Over the last 13 years, markets have almost always risen when the number of shares available to the public declines. Similarly, stock prices have been more likely to fall when the share float increases, says Charles Biderman, chairman of TrimTabs Investment Research in Sausalito, Calif.

The number of stocks comprising the broadest benchmark in North America has plummeted by almost half since 2000. The Wilshire 5000 Index is made up of 3,573 shares, down from 6,639 issues at the height of the dot-com boom.

Among the largest companies disappearing from the market this year are US Airways Group Inc., OfficeMax Inc. and H.J. Heinz Co. They're being acquired by larger firms, which are being aided in their takeovers by interest rates that are far below historical norms. The low rates make it easier to fund acquisitions, and thereby reduce the number of companies on the market.

The shrinkage helps explain why stock markets have been strong during the last few years, even as institutions and individuals have generally diverted capital out of public equities and into bonds and alternative investments, says Don Stuart, a partner at Dixon Mitchell Investment Counsel in Vancouver.

The more widely followed Standard & Poor's 500 index maintains a constant 500 members. But the actual number of shares those companies have available to the public decreased by 3.4 per cent between 2009 and 2012, says Howard Silverblatt, senior index analyst at S&P Dow Jones Indices LLC. (The figure excludes the financial sector, which was forced to issue millions of shares as part of a recapitalization effort during the financial crisis.)
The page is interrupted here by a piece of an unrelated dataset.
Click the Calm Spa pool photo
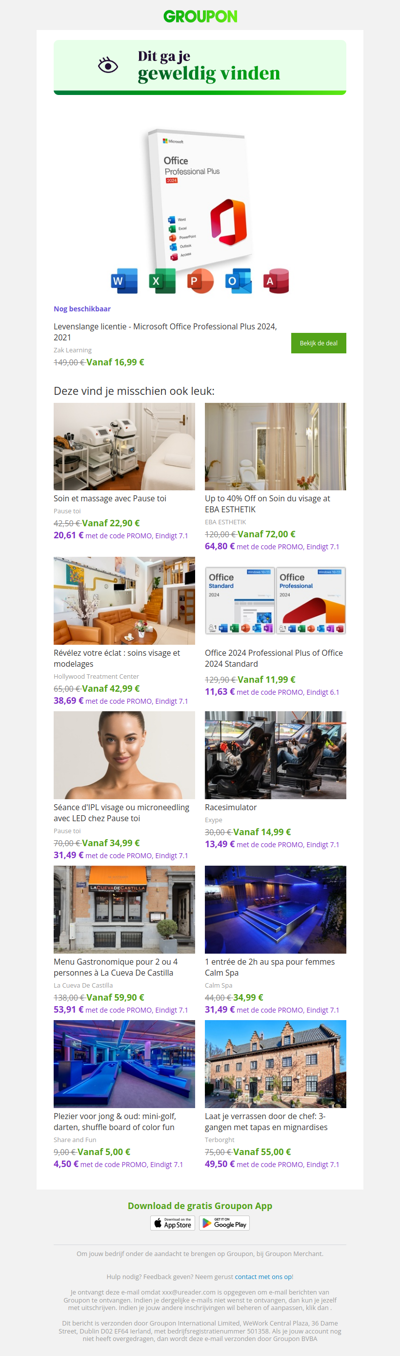The height and width of the screenshot is (1356, 400). pyautogui.click(x=275, y=909)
"Fewer shares available, with the same amount of people going to buy them, pushes the prices upward, even if they are bad shares," Mr. Silverblatt says.

Share buybacks are a big part of the phenomenon, with S&P 500 companies spending almost $400-billion (U.S.) last year to purchase their own stock. In fact, over the last decade the group has spent about 50 per cent more on buybacks than dividends. Those repurchases offset share dilution caused by stock-based compensation and dividend reinvestment plans, and in many cases actually reduce the outstanding share count. Apple Inc., for example, will reduce its float by as much as 15 per cent if it follows through on a recent announcement to spend up to $60-billion on buybacks.

Layered on top of shrinking markets is the artificial stimulant of quantitative easing by some of the world's largest central banks. "The Fed is … creating money out of thin air at the rate of $4-billion a day. That money is looking to buy financial assets, but floats are not growing, so stocks are going up," says Mr. Biderman, who manages the TrimTabs Float Shrink ETF, a fund that looks for companies that are shrinking their equity float and at the same time increasing their free cash flow. In the first quarter, it outperformed the S&P 500 benchmark by 4 per cent.

So what happens when the Fed finally turns off the spigot? "That's another ball game," Mr. Biderman admits. He expects the public float will rise as insiders bet that the party is over and begin cashing out their shares. At the same time, tighter monetary policy will make debt more expensive for companies, which will again find it more economical to raise money through the stock market.